ThinkProgress

With investors under fire for financing white nationalism, Robert Mercer resigns from hedge fund

FILE - In this Tuesday, Feb. 21, 2017 file photo, Milo Yiannopoulos speaks during a news conference in New York. Polarizing right-wing writer Milo Yiannopoulos has filed a $10 million lawsuit over a canceled book deal, Friday, July 7, 2017 .(CREDIT: AP Photo/Seth Wenig, File)

Robert Mercer, the billionaire that has funded Breitbart and Milo Yiannopoulos, resigned from his role as CEO of the quant hedge fund Renaissance Technologies, according to the New York Times. Mercer’s resignation came just two weeks after ThinkProgress revealed 12 nonprofits, universities, and public retirement funds had invested millions of dollars into the hedge fund, noting that their investments were helping fund white nationalism.
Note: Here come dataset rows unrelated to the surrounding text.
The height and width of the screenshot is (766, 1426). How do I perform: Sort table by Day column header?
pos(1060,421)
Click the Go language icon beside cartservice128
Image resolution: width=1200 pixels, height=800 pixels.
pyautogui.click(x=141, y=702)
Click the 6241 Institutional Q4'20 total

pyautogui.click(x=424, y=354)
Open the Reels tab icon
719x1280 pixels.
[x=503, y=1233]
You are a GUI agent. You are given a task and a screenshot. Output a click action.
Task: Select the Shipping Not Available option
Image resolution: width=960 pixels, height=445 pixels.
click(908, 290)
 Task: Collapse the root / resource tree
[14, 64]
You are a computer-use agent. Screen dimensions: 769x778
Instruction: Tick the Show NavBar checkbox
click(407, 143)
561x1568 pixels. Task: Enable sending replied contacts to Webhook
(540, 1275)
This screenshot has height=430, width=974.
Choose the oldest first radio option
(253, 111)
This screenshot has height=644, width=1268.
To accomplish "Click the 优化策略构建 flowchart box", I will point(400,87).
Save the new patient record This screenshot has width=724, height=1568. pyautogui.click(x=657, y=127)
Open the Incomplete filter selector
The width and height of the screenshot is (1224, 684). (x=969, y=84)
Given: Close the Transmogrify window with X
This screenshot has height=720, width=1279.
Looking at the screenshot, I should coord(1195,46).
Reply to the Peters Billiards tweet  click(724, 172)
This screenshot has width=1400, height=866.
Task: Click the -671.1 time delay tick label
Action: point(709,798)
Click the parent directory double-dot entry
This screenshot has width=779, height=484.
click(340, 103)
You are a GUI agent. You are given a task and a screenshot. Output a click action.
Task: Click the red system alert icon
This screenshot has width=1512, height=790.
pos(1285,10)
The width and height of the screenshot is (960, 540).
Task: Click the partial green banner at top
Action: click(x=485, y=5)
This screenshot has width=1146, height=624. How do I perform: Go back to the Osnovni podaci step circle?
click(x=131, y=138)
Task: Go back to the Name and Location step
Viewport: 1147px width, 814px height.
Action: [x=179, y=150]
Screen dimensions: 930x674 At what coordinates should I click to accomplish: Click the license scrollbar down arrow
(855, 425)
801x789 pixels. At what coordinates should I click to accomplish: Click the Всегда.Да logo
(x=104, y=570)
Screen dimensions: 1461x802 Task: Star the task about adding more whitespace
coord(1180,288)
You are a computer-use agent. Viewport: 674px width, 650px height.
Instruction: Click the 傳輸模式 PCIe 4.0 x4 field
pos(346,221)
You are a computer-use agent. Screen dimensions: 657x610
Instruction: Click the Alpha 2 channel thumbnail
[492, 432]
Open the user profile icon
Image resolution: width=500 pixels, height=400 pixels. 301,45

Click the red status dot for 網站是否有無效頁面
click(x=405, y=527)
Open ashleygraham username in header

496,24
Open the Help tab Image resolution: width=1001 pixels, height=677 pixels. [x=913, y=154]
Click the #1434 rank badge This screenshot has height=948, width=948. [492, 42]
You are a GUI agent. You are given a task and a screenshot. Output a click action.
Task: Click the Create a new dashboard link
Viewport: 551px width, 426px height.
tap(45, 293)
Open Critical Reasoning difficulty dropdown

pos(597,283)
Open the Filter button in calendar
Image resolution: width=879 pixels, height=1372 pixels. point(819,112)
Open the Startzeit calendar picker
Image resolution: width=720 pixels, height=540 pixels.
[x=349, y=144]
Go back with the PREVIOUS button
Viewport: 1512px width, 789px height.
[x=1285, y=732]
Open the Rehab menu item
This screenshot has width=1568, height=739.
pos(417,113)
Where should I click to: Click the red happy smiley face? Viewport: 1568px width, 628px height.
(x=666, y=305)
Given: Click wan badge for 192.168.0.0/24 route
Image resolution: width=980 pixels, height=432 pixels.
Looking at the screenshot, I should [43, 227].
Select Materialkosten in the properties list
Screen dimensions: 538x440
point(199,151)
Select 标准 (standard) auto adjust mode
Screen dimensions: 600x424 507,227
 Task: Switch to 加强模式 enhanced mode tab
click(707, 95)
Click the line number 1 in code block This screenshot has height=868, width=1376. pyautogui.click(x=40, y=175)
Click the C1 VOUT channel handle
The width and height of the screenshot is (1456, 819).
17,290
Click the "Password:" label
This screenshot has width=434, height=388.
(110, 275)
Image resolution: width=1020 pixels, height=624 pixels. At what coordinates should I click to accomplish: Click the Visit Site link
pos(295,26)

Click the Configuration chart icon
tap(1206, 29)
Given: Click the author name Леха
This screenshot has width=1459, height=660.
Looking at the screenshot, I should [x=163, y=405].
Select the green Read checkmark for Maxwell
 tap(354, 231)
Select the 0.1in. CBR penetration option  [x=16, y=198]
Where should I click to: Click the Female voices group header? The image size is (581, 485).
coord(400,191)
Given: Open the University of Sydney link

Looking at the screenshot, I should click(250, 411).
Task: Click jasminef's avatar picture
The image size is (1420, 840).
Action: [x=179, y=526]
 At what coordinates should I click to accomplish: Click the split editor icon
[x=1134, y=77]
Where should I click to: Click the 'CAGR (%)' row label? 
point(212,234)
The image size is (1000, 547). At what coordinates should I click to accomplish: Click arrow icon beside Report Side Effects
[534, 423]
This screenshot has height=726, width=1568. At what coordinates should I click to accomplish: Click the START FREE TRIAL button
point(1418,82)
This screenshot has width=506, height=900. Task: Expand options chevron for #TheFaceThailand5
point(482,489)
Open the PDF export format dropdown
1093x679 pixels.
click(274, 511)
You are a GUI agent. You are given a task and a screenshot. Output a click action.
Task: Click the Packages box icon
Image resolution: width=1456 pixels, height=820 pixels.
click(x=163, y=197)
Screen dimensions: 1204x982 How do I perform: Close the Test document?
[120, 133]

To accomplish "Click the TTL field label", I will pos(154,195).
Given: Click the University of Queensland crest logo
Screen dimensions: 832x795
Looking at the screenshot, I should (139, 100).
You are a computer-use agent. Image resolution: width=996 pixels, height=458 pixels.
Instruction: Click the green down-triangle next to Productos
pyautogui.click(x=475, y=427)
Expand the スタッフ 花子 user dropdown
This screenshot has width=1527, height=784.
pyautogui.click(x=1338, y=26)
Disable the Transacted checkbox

Mercer also plans to sell his stake in Breitbart to his daughter Rebekah, who shares his political views.

In a statement, Robert Mercer also repudiated Milo Yiannopoulos, who laundered white nationalist propaganda, saying he has severed all ties.

Mercer sent a letter to investors and pension advisors on Thursday morning informing them of his plans to step down from his post at Renaissance Technologies at the end of the year but said he would remain active on the research side of the company, the New York Times reported.

The ThinkProgress story sparked large public outcry, with thousands of people tweeting and messaging those institutions to divest. Michigan State University was targeted by student groups and Sleeping Giants, an activist group that launched a successful campaign against Breitbart’s advertisers.

Last week, the Baltimore Fire and Police Employees’ Retirement System — one of the institutions identified by ThinkProgress — held an emergency meeting to discuss their investments in Renaissance. The retirement fund “asked to refund all of the $33 million it had invested in Renaissance,” David A. Randall, the fund’s deputy executive director, told the New York Times. Randall compared the move to a decision whether or not “to invest in a tobacco company or gun manufacturer.”

Mercer’s political views contrast with Renaissance Technologies’ founder James Simons, a large donor to Democrat causes and campaigns.